Selon vous, dites-nous comment les artistes peuvent s'organiser pour promouvoir leur art ?

C'est dommage de le dire mais je crois que pour connaître une véritable ascension il faut quitter le Gabon. Il faut aller là où les artistes sont valorisés. En Côte d'Ivoire que tu sois étranger ou pas, dès lors que ta musique est jouée et que tu es déclarée au bureau des droits d'auteurs on te reverse ton dû. Je crois que ce malaise n'affecte pas que le secteur culturel. Plusieurs autres sont affectés par la même maladie chez nous. C'est pourquoi je dénonce haut et fort ce que nous vivons. J'espère que je pourrai faire bouger les lignes au profit des générations futures. On est tous heureux de dire que Shan'L représente le Gabon, mais ayons la décence de reconnaître que ce n'est pas son pays qui l'a propulsée de la sorte. Ce sont les différentes collaborations qu'elle a su tisser dans d'autres pays qui lui permettent d'être au sommet de la sous-région Afrique centrale deux années de suite et pourquoi pas du continent avec les trophées qu'elle a décrochés. Aucun artiste gabonais n'a réussi à percer avec le soutien de la tutelle. On est un million de personnes dans ce pays. Vous pensez que le million de vues que j'ai atteint c'est grâce à notre population ? Non. Le pays peut m'apporter tout au plus environ 2 000 vues. Le reste vient de l'extérieur. Le Gabon limite notre art quand on sait qu'on peut être apprécié ailleurs.

Vous êtes en Côte d’Ivoire depuis plus de cinq mois, combien de collaborations sont prévues ?

C'est une question qui revient sans cesse chez mes fans. Sachez que beaucoup de collaborations sont en vue. On ne va pas livrer tout ce que nous avons en projet. Je suis en autoproduction. Je n'ai aucun accompagnement. Ce qui exige un rythme de travail complètement différent des autres. Je peux dire que j'ai quasiment quatre collaborations en vue. Toute l'équipe qui m'accompagne réfléchit sur le projet à lancer selon la demande de mon public. Maxi, album, je réfléchis encore. J'ai des collaborations en vue avec plusieurs autres artistes bien connus. J'ai une collaboration avec Sidiki Diabaté que tout le monde connaît. Et d'autres qui sont sollicitées par d'autres artistes. La Côte d’Ivoire n'est pas ma limite. J'entends aller plus loin, avoir des collaborations hors du continent africain.
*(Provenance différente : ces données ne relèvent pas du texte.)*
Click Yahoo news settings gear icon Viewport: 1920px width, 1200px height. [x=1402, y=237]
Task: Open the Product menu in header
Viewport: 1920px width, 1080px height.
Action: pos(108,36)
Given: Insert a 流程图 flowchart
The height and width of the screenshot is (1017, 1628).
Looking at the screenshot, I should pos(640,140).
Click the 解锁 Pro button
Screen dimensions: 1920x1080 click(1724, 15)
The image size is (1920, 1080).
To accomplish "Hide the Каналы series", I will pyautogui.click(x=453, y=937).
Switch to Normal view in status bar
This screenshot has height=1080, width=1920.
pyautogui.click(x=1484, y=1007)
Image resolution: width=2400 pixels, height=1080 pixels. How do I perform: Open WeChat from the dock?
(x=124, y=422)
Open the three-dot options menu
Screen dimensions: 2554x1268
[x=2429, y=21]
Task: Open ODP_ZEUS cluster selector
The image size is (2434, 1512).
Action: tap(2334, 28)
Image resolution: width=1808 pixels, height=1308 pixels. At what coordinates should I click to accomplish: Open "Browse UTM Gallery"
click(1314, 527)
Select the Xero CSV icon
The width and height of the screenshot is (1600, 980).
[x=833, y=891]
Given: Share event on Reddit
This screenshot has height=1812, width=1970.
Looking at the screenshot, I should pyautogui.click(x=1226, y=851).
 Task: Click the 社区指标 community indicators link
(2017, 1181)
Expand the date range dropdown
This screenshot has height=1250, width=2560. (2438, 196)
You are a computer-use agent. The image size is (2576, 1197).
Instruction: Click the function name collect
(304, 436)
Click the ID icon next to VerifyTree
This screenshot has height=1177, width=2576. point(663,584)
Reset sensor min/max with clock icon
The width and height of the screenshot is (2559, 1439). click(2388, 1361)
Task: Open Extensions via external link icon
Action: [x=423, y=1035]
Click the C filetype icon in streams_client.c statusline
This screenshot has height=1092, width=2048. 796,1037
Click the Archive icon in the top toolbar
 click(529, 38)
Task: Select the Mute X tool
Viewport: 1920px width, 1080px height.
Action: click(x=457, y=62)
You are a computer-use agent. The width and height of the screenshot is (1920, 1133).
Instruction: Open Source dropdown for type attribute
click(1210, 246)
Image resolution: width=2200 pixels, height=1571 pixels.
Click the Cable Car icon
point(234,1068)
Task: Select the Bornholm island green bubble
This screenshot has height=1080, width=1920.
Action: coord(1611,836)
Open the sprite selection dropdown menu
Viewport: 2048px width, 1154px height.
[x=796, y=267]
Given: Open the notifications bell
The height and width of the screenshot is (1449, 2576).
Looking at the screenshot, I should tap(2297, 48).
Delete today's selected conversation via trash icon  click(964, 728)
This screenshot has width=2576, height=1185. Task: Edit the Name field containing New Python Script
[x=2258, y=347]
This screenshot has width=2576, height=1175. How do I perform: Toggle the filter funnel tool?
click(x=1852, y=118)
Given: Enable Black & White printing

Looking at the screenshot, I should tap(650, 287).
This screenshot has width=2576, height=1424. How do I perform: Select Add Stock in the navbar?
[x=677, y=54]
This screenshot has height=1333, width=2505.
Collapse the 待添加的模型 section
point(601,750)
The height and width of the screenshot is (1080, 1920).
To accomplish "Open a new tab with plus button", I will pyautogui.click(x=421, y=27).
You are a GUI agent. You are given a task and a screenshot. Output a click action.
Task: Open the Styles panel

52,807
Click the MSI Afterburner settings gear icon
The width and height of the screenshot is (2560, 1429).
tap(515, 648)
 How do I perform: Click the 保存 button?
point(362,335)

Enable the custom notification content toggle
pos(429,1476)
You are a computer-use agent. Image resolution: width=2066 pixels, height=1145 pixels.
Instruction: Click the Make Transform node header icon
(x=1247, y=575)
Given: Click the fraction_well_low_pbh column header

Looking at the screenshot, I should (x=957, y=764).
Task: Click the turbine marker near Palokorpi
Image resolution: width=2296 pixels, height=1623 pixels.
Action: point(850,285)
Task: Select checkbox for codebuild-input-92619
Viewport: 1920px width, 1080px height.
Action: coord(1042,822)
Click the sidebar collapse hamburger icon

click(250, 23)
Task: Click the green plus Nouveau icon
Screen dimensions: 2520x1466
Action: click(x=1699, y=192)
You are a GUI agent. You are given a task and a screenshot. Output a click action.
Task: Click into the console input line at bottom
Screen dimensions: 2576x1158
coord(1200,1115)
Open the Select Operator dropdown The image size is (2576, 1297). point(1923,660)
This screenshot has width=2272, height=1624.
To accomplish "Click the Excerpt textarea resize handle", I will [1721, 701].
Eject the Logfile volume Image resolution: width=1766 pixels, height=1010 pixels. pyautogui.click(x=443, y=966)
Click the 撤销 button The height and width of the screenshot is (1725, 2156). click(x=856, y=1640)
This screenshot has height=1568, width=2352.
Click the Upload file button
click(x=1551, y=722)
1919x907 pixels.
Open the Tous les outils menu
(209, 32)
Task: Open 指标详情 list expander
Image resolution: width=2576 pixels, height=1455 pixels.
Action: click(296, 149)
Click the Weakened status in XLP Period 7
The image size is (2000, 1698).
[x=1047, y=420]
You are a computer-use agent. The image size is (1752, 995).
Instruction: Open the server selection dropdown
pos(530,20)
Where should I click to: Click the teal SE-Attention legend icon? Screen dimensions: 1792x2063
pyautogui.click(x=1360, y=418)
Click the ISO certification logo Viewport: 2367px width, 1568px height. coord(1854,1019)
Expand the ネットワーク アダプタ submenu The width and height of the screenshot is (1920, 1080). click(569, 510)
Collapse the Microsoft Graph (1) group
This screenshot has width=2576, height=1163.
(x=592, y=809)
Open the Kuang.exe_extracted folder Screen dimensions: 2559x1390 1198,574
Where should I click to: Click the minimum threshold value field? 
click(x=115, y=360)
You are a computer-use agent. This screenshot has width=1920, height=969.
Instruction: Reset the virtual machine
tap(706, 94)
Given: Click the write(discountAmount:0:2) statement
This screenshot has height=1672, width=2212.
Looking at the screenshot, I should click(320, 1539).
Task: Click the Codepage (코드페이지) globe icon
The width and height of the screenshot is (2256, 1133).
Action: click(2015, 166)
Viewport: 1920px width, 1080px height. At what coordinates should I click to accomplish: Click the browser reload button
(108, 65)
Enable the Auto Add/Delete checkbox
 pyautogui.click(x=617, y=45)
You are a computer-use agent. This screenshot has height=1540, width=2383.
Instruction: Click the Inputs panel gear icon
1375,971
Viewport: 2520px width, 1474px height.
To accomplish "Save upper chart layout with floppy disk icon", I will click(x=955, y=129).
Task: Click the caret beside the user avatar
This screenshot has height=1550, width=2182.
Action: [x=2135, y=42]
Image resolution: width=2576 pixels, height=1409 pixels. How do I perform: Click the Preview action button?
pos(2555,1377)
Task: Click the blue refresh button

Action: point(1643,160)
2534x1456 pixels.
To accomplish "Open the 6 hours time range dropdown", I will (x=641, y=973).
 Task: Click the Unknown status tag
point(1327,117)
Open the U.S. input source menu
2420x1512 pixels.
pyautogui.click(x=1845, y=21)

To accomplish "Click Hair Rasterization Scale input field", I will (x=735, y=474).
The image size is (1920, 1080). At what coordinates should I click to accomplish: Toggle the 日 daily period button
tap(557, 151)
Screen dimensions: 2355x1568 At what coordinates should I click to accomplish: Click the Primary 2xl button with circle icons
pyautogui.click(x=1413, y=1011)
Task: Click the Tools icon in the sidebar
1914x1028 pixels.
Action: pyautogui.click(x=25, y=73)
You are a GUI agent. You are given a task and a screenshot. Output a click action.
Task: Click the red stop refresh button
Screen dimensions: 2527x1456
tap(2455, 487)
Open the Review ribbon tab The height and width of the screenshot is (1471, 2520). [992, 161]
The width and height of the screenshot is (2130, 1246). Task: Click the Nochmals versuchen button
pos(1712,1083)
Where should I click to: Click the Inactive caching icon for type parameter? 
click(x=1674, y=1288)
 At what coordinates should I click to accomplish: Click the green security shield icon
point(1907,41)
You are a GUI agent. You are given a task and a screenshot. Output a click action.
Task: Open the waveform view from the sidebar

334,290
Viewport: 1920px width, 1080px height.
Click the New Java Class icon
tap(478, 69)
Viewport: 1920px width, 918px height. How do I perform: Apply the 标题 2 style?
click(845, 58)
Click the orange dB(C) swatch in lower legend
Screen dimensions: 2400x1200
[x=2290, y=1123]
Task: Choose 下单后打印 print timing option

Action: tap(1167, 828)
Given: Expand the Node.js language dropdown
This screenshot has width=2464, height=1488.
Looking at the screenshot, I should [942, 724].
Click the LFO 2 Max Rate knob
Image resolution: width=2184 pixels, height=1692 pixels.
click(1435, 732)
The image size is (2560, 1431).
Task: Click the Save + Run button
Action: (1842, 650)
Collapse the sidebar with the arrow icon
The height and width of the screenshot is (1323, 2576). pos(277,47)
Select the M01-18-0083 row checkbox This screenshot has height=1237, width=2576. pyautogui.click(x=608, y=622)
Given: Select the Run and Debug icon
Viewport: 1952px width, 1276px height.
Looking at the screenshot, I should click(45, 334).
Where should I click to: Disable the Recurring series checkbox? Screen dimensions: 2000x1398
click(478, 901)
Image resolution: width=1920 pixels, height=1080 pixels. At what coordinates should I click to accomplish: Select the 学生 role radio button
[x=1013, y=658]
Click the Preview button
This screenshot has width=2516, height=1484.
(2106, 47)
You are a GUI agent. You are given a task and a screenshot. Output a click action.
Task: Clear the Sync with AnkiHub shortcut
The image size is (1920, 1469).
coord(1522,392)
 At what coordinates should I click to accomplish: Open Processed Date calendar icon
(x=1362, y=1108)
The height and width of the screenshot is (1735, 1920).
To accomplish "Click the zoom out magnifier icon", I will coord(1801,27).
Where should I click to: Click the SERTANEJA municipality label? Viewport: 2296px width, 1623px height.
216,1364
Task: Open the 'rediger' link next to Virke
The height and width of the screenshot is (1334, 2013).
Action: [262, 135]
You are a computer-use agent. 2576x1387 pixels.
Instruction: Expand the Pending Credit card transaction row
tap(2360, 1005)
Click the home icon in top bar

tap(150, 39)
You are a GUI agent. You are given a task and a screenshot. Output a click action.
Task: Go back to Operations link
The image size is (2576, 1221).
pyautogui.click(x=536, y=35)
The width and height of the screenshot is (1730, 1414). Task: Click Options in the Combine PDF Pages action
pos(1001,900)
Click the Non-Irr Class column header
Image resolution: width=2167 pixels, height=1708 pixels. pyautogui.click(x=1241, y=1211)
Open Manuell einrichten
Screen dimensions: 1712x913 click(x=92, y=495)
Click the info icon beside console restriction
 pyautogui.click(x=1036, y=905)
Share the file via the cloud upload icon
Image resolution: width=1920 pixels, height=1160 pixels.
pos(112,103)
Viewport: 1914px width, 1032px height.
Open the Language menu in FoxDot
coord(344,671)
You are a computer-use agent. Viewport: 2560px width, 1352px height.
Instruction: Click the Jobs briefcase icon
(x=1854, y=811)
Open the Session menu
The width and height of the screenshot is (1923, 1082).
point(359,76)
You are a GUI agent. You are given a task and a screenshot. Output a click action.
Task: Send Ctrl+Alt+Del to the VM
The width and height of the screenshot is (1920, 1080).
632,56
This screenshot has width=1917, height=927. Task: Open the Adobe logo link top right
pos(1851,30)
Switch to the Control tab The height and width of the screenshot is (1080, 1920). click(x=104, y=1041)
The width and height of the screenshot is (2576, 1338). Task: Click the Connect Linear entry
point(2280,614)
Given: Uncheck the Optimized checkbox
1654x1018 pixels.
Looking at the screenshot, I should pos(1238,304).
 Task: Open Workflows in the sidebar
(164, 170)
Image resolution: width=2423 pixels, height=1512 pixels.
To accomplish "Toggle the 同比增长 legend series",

Je souhaite également conquérir les autres continents, et pourquoi pas aller chez Dieu et lui demander ce qu'Il veut que je fasse pour Lui.

Actualité oblige, vos récentes photos à moitié dénudée et l’autre moitié recouverte d’un pagne ont choqué plus d’un. Est-ce une démarche artistique voulue ?

Tout ce que je fais obéit à une vision artistique. C'est toujours bien d’apprécier les tableaux des autres comme Marilyn Monroe. C'est pourtant de l'art qui se cache derrière ces images parfois dénudées qu'elle a laissées. Quand moi Moussitou je ferai des photos en soutane avec une tenue de bonne sœur religieuse on se mettra toujours à critiquer. Sachez que je voulais simplement exprimer la beauté de la féminité.